Why is this asked in interviews?

This "Amount of Time for Binary Tree to Be Infected coding problem" is a favorite of Uber, Amazon, and Google. It tests if a candidate can see that a "tree" is just a restricted "graph." It requires converting the tree's parent-child relationships into bidirectional edges and then performing a standard traversal.

Algorithmic pattern used

This problem follows the Graph Conversion and Breadth-First Search (BFS) pattern.

  1. Adjacency List: Use DFS to traverse the tree and build a map where each node's value points to a list of its neighbors (children and parent).
  2. BFS: Start a BFS from the initial infected node.
  3. Level Tracking: Each level of the BFS represents one minute.
  4. Visited Set: Keep track of infected nodes to avoid going in circles. The depth of the BFS (number of levels) is the final answer.

Example explanation

Tree: Root 1, Children 2 and 3. Start node: 3.

  1. Minutes 0: Node 3 is infected.
  2. Minute 1: Infection spreads from 3 to its neighbor, node 1 (parent).
  3. Minute 2: Infection spreads from 1 to its other neighbor, node 2 (child). Total Time: 2 minutes.

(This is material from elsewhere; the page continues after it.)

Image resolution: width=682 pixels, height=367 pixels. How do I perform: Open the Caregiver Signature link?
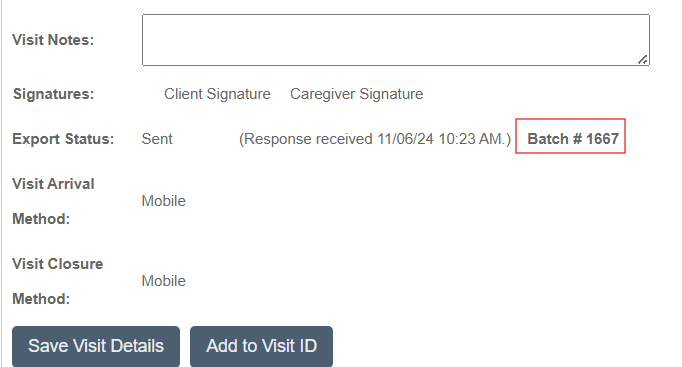(357, 94)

Common mistakes candidates make

  • Only going down: Forgetting that the infection can spread "up" to the parent and then down into other branches.
  • Off-by-one: Counting the number of nodes in the BFS path instead of the number of "steps" (minutes).
  • Redundant conversion: Trying to do everything in one pass without building the graph first. While possible, it's much harder to implement correctly under interview pressure.

Interview preparation tip

Practice converting trees to graphs. Once a tree is a graph, you can solve many "distance" or "time" problems using a standard BFS. Remember that the "radius" of a graph starting from a node is just the maximum level in a BFS traversal.